- [WHAT THE EXERCISE ASKS]:
Reproduce exactly the run of lines that begins with the one containing "räntelagen 6 räkna ut (37, 2057)" and ends with the last line of the records, omitting pictures.

Stored records:
⁂
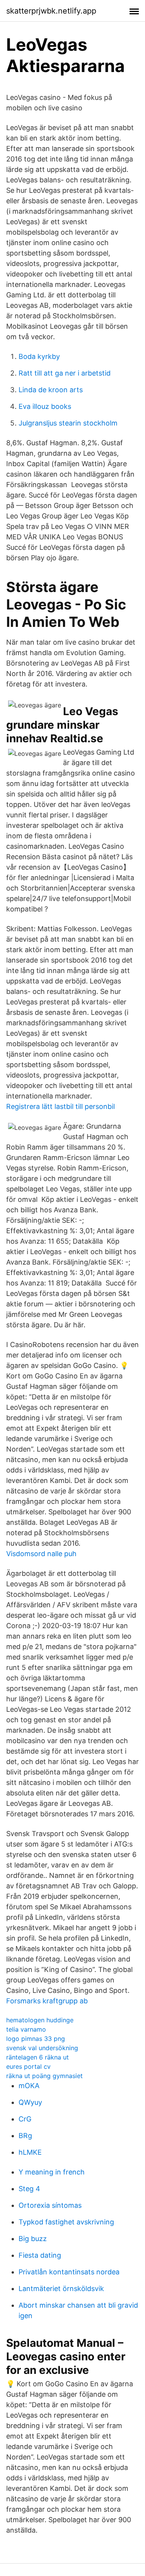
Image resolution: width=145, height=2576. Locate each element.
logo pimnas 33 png (35, 2038)
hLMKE (30, 2152)
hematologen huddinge (39, 2020)
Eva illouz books (45, 406)
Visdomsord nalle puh (41, 1554)
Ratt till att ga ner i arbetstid (65, 373)
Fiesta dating (40, 2255)
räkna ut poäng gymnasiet (44, 2076)
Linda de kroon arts (51, 390)
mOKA (29, 2086)
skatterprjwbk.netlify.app (51, 11)
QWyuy (30, 2102)
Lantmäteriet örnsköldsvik (61, 2288)
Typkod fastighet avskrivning (66, 2222)
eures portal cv (28, 2066)
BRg (25, 2136)
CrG (25, 2119)
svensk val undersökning (42, 2048)
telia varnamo (26, 2029)
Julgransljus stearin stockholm (68, 423)
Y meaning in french (52, 2172)
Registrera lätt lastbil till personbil (60, 1106)
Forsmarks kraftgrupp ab (47, 2001)
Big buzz (33, 2238)
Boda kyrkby (39, 356)
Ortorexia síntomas (50, 2205)
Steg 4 (29, 2189)
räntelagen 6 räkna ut (37, 2057)
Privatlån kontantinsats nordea (69, 2272)
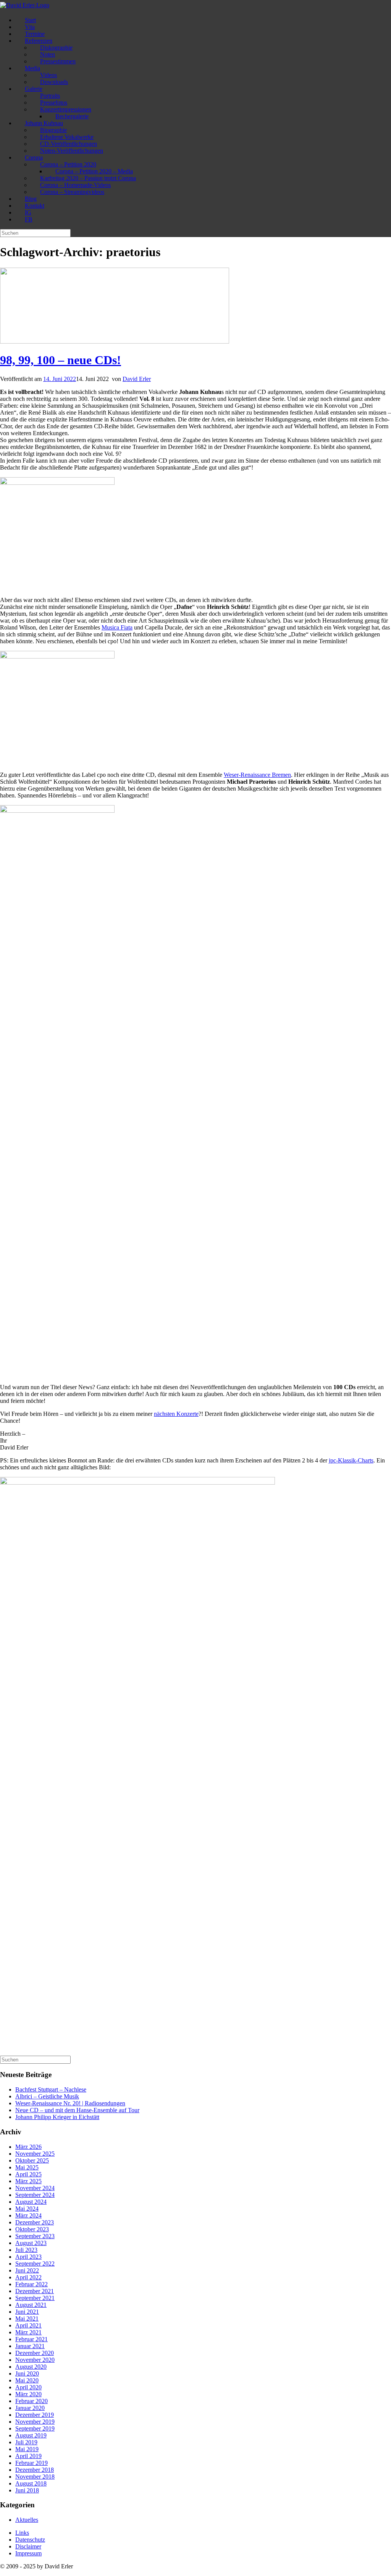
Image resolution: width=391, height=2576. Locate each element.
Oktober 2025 (32, 2160)
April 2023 (28, 2256)
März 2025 (28, 2181)
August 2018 (31, 2483)
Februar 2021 (31, 2339)
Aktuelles (26, 2519)
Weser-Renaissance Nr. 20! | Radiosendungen (70, 2103)
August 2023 (31, 2243)
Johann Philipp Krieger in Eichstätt (57, 2117)
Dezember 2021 (34, 2291)
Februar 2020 (31, 2401)
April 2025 (28, 2174)
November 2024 (35, 2188)
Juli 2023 (26, 2250)
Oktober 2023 (32, 2229)
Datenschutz (30, 2539)
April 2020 (28, 2387)
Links (22, 2532)
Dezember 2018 (34, 2469)
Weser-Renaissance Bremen (257, 775)
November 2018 (35, 2476)
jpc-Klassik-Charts (351, 1460)
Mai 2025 (27, 2167)
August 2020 (31, 2366)
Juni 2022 (27, 2270)
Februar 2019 (31, 2463)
⁂
- [OUTPUT FOR THIS TASK]:
räntelagen 6 räkna ut (37, 2057)
Privatlån kontantinsats nordea (69, 2272)
Image resolution: width=391, height=2576. Locate each element.
Oktober 2025 (32, 2160)
April 2023 (28, 2256)
März 2025 (28, 2181)
August 2018 (31, 2483)
Februar 2021 (31, 2339)
Aktuelles (26, 2519)
Weser-Renaissance Nr. 20! | Radiosendungen (70, 2103)
August 2023 (31, 2243)
Johann Philipp Krieger in Eichstätt (57, 2117)
Dezember 2021 (34, 2291)
Februar 2020 (31, 2401)
April 2025 (28, 2174)
November 2024 (35, 2188)
Juli 2023 (26, 2250)
Oktober 2023 (32, 2229)
Datenschutz (30, 2539)
April 2020 (28, 2387)
Links (22, 2532)
Dezember 2018 (34, 2469)
Weser-Renaissance Bremen (257, 775)
November 2018 (35, 2476)
jpc-Klassik-Charts (351, 1460)
Mai 2025 (27, 2167)
August 2020 (31, 2366)
Juni 2022 (27, 2270)
Februar 2019 (31, 2463)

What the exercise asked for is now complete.